O poder autárquico deveria, teoricamente, ter contribuído para moderar esta desigualdade da urbanização. Mas também ele, poder autárquico, deixou de se focar no que é importante para se concentrar no que é eleitoralmente rentável no curto prazo. Ou até no que lhe pode dar notoriedade no mundo dos urbanitas. É assim que vemos, só para dar um exemplo, ciclovias construídas apenas em sítios de lazer, esquecendo-se que a bicicleta, hoje tão na moda, é o meio de transportes de algumas pessoas entre algumas aldeias ou vilas. Mas ninguém parece lembrar-se de escolher fazer uma ciclovia ou pelo menos uma via ao lado da estrada para essas pessoas.

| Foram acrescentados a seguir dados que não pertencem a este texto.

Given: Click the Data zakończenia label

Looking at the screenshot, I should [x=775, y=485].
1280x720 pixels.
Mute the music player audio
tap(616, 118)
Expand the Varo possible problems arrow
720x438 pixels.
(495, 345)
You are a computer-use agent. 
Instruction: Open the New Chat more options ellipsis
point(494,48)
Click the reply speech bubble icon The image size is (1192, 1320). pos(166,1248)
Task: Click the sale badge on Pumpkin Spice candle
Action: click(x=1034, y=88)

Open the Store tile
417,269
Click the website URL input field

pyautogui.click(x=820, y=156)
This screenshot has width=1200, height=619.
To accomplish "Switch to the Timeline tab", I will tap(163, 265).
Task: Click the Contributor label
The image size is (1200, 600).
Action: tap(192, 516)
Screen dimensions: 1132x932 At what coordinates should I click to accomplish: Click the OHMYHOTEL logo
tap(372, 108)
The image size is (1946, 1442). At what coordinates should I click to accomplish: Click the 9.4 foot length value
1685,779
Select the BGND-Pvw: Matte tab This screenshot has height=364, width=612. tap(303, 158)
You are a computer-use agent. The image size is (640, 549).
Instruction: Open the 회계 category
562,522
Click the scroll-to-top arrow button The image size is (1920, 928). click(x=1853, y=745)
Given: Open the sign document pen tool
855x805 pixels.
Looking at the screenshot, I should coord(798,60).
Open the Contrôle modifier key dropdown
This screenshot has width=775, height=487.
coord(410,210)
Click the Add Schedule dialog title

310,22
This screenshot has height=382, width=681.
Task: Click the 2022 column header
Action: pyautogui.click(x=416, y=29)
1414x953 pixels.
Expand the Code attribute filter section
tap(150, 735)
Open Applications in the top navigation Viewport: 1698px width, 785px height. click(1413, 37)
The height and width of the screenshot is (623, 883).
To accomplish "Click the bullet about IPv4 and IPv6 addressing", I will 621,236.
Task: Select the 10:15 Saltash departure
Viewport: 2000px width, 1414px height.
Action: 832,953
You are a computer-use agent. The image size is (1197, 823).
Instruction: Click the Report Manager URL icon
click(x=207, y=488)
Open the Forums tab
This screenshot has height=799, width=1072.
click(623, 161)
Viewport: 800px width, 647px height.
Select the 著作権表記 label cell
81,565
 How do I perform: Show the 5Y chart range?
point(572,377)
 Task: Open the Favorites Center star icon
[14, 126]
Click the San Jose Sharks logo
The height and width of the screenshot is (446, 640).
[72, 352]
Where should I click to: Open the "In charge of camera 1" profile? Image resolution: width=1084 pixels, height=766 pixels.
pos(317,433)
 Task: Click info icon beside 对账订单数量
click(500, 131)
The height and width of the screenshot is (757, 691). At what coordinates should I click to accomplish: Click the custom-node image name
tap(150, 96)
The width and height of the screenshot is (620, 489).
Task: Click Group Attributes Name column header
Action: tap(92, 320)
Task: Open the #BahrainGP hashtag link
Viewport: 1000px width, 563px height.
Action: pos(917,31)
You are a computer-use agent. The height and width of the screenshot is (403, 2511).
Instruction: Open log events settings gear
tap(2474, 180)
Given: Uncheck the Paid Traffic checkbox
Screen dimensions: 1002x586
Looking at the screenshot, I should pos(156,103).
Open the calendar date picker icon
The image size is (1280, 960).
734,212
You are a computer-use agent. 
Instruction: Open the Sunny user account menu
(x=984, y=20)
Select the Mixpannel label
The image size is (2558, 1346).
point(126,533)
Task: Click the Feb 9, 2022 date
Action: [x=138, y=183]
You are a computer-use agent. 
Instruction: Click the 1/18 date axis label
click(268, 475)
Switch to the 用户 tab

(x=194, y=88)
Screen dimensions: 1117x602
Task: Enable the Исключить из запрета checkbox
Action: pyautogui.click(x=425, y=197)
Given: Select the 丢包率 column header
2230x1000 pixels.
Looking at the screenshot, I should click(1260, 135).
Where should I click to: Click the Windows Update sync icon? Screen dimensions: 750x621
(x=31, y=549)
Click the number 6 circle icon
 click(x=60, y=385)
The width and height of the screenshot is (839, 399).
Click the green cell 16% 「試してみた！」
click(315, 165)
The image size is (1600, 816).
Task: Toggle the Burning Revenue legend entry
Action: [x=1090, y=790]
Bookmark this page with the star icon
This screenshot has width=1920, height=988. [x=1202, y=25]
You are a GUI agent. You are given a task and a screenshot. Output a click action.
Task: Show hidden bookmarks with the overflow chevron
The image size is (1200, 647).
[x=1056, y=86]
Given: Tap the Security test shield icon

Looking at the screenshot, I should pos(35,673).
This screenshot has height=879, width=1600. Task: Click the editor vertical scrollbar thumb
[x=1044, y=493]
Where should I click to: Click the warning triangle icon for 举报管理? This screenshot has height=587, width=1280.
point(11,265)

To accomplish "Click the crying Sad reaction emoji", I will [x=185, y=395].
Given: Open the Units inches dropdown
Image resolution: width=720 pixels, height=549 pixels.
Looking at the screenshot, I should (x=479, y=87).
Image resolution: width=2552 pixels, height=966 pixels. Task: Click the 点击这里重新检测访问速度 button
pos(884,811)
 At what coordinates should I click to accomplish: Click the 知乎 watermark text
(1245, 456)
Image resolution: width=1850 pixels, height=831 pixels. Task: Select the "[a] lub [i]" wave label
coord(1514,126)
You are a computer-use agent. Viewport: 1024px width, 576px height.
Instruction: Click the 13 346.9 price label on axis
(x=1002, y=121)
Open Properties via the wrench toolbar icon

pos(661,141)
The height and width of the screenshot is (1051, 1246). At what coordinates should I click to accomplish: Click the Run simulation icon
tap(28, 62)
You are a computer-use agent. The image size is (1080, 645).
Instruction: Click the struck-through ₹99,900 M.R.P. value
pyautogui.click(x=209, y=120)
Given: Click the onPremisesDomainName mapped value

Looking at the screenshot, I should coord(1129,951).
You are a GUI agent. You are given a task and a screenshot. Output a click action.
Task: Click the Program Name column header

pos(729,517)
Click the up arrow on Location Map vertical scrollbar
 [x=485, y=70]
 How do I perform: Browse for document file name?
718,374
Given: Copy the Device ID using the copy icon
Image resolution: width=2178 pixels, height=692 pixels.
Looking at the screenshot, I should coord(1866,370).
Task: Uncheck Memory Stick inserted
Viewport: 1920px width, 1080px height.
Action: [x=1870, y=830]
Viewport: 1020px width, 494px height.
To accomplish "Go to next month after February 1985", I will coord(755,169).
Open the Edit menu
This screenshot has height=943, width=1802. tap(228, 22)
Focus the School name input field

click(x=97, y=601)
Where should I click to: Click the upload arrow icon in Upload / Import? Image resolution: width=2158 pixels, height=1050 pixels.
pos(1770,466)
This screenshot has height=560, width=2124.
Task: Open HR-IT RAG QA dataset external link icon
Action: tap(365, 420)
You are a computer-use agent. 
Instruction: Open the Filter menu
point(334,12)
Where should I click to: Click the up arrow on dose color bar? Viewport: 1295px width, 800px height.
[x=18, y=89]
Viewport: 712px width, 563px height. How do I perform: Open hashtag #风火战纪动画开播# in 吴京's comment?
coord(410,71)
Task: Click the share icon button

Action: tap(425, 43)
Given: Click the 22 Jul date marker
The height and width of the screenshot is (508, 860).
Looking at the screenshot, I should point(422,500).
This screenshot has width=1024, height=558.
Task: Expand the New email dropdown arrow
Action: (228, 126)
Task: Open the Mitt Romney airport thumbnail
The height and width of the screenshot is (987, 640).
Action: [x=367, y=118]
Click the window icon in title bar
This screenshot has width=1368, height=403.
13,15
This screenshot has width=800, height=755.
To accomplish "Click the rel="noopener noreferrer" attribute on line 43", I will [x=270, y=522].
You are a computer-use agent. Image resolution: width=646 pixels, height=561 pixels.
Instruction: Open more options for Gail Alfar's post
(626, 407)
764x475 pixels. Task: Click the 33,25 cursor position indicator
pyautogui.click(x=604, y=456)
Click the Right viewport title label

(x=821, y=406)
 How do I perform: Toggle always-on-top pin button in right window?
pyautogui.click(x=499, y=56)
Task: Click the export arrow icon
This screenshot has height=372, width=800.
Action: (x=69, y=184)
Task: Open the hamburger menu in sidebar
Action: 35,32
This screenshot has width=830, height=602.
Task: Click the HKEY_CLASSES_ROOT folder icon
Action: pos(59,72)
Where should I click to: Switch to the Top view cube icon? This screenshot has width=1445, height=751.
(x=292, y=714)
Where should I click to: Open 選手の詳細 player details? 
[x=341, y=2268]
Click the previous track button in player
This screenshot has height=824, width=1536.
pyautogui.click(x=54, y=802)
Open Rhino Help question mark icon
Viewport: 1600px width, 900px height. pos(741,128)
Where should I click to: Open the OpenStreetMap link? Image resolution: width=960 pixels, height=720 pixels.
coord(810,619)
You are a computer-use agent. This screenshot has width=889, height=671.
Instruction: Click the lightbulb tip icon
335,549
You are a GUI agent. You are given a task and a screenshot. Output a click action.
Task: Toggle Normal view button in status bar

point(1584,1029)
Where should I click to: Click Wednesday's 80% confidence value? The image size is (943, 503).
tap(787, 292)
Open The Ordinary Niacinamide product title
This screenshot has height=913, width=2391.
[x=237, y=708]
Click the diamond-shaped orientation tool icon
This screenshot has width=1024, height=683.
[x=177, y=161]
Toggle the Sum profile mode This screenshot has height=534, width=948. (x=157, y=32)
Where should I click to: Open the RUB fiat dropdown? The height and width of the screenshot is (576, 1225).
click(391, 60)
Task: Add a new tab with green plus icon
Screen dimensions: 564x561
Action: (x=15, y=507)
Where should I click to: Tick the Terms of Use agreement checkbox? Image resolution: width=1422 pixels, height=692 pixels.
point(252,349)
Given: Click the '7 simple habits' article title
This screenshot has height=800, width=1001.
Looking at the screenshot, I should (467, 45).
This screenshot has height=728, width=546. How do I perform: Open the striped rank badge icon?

O esquecimento a que são votados os “não urbanitas” é ainda alimentado por um sistema eleitoral que tem a lógica dos negócios que exigem massa critica: só vale a pena ir ao encontro do que as pessoas desejam quando o número é suficientemente elevado para fazer mexer o ponteiro dos votos. Junta-se a isso uma administração pública que se foi deixando armadilhar pelo partidarismo e pela falta de liderança profissional, só assim se explicando que os alertas sobre a estrada de Borba tenham andado perdidos, sem que ninguém actuasse, desde 2014.

Nos Estados Unidos, os deserdados dos urbanitas globalizados votaram Donald Trump. Em Itália elegeram Matteo Salvini. Por cá é pouco provável que tal venha a acontecer, simplesmente porque os não urbanitas são poucos, não mexem o ponteiro dos votos. Podemos ficar confortados com isso, com o facto de corrermos menos riscos de sermos apanhados pelos populistas. Mas o risco mínimo não significa que não exista ou que não se torne cada vez maior. A distância entre as elites urbanas e o comum dos mortais tende a agravar-se à medida que mais e mais portugueses comecem a ser olhados como “incivilizados”.